Sie haben gemeinsam ein Kind, ein Paar sind sie aber nicht – und sie waren es auch nie. Eine Familie sind sie trotzdem. Christine Wagner und Gianni Bettucci haben sich vor gut acht Jahren dazu entschieden, zusammen Eltern zu werden.
Verliebt waren sie nie ineinander und Sex hatten sie auch nicht. Die beiden Erwachsenen leben in einer Co-Elternschaft. So nennt man eben dieses Konzept, bei dem zwei Menschen ohne Liebesbeziehung ein Kind bekommen und es gemeinsam großziehen.

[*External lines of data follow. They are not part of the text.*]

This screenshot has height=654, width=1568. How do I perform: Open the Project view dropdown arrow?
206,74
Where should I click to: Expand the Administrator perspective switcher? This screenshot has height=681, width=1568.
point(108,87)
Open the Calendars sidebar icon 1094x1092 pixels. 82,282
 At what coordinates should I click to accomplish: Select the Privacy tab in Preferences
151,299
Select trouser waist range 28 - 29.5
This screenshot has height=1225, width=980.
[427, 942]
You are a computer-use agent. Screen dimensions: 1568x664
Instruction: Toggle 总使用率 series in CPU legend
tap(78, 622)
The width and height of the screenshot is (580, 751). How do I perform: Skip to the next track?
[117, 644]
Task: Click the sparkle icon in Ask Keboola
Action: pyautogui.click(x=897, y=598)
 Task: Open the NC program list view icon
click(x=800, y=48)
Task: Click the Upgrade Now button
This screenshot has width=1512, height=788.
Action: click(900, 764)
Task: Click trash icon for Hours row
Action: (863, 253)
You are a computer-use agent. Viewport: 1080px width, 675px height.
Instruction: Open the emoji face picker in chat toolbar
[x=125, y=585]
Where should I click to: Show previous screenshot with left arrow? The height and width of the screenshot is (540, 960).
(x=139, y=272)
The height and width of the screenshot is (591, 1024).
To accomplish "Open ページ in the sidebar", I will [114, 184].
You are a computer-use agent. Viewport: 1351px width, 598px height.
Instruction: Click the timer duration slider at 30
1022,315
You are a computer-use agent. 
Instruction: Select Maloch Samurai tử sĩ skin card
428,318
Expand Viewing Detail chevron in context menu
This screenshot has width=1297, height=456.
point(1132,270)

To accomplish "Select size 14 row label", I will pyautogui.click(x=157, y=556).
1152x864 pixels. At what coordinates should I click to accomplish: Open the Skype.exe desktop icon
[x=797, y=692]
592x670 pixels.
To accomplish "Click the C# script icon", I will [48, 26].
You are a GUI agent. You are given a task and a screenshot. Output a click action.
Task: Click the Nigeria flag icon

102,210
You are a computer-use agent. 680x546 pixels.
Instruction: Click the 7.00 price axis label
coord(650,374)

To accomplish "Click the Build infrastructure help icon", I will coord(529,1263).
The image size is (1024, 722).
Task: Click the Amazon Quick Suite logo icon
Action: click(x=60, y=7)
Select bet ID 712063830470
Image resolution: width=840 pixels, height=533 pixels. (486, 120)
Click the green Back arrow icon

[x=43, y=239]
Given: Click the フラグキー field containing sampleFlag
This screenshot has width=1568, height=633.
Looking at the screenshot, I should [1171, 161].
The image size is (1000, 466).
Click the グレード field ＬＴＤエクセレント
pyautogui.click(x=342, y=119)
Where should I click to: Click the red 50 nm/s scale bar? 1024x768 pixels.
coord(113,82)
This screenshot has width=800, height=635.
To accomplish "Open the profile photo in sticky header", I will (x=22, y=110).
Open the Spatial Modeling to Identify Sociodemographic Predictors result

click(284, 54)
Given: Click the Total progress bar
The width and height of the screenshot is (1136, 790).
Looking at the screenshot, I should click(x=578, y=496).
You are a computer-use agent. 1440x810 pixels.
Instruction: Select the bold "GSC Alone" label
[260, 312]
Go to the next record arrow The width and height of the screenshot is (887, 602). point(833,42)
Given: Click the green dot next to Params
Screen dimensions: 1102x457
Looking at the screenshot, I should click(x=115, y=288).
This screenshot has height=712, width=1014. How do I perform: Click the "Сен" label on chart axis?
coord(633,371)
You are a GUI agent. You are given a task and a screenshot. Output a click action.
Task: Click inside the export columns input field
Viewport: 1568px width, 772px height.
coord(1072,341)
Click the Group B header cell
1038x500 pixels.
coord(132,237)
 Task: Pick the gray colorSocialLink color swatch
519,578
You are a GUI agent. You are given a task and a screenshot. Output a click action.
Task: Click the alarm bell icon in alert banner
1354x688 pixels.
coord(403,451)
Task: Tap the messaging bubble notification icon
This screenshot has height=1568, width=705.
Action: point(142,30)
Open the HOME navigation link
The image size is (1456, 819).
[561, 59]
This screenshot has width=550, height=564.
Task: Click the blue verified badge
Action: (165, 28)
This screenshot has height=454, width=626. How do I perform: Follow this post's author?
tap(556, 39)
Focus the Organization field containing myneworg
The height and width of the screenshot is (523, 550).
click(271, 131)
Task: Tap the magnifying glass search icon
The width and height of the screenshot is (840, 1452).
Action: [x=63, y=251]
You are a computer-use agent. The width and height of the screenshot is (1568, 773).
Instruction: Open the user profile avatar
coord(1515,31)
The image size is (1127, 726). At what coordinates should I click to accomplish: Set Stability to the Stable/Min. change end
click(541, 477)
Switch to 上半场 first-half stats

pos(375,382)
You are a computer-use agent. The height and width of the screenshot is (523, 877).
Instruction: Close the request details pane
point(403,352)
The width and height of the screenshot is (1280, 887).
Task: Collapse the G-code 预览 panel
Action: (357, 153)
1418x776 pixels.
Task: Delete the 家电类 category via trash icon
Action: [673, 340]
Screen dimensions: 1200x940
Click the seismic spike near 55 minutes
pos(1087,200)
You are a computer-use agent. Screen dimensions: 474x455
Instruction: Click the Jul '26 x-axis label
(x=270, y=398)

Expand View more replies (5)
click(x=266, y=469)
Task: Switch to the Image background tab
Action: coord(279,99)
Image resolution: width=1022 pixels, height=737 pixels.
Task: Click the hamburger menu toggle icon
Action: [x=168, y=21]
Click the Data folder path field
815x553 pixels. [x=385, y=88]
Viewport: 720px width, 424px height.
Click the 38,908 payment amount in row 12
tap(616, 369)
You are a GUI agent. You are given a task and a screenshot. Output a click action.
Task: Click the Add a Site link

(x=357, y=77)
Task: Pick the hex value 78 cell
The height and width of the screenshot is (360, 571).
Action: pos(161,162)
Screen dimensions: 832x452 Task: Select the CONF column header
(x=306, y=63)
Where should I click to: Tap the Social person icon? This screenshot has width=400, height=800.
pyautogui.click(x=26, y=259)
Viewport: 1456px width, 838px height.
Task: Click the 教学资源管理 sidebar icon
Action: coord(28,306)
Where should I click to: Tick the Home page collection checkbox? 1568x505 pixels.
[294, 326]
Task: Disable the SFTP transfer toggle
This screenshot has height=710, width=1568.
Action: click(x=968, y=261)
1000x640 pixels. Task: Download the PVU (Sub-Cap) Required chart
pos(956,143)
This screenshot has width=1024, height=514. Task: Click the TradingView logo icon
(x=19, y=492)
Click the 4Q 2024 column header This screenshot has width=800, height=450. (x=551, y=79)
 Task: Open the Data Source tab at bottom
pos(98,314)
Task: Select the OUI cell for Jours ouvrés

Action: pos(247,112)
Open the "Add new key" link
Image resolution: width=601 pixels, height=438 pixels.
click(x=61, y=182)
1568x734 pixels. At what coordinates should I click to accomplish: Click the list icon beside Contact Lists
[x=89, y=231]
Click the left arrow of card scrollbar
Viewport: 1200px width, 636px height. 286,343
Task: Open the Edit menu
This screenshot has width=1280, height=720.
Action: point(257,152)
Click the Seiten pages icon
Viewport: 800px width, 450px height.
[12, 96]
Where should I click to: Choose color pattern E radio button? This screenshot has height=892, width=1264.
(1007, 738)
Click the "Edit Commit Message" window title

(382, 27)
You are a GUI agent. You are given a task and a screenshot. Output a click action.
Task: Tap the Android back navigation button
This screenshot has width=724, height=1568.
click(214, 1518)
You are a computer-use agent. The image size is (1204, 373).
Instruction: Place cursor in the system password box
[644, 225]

Co-Parenting ist damit mehr als nur eine Samenspende. Es ist eine moderne Art der Patchwork-Familie. Und die Kinder können so – unabhängig von der Sexualität der Eltern – mit Vater und Mutter aufwachsen.
„Es ist Patchwork auf Ansage“, sagt die Psychologin Katharina Grünewald.
Jede Co-Elternschaft ist anders
Ein Handbuch, wie so eine Elternschaft auszusehen hat, gibt es nicht – im Gegenteil. Die Co-Eltern können sich nur gelegentlich sehen, ein Elternteil kann weniger Verantwortung übernehmen, als das andere.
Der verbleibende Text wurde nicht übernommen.